**** TEXT SEGMENT ****

When she told me the story I was flabbergasted over many of the details. That her family never wanted to talk about missing the young girl? That my client had never thought about processing through her grief, shame, guilt and anger?
As I asked her about all of these emotions she blurted out how much she hated God! How God had let her down, by allowing a drunk driver to kill her innocent little sister. She was mad as hell at God. At herself. And her family for refusing to talk about the precious life that was no longer on earth.
Can you imagine how difficult it would be holding all these emotions in? Shame? Guilt? Resentment, anger, rage?
As we worked together, each one of these emotions were giving plenty of time to be processed. Every week for over a year we continued working through the emotions, forgiving herself, even reaching the state of forgiving God. She realized, God did not direct the driver to kill her sister, even though at times she felt he did. We worked on her forgiving her family, because they didn’t know how to deal with their own anger, rage, and guilt. She was able to forgive them for the space they were currently in.
Eventually, she got to the greatest prize at all, she forgave herself. And on the very day that we had this massive breakthrough, for the first time in over 30 years, she went to her a little sister’s grave and left a letter for her.
The next month, she went and left another letter with flowers. Some evenings she would sit in her bathtub with candles lit all around a pad of paper and pen in hand, yes even in the bathtub, and write love letters to her sister. How much she missed her. How sorry she was for what happened. She even asked her sister to forgive her for not being the first one off the bus.

****

GIVEN INSTRUCTION:
Transcribe everything in the account of grief and forgiveness from "The next month, she" down to "off the bus.", word for word.

**** DATASET SECTION ****

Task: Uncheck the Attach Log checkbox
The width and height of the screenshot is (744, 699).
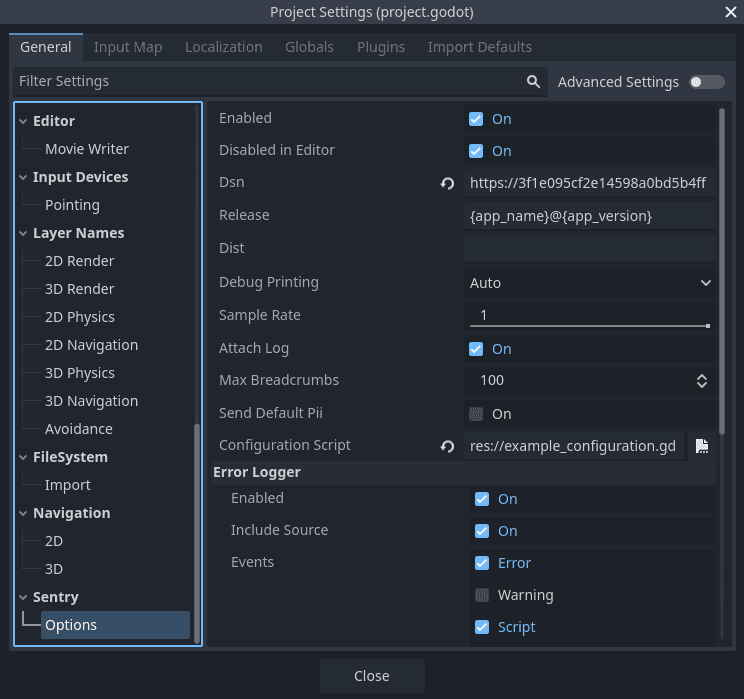Action: pyautogui.click(x=476, y=349)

****

SOLUTION:
The next month, she went and left another letter with flowers. Some evenings she would sit in her bathtub with candles lit all around a pad of paper and pen in hand, yes even in the bathtub, and write love letters to her sister. How much she missed her. How sorry she was for what happened. She even asked her sister to forgive her for not being the first one off the bus.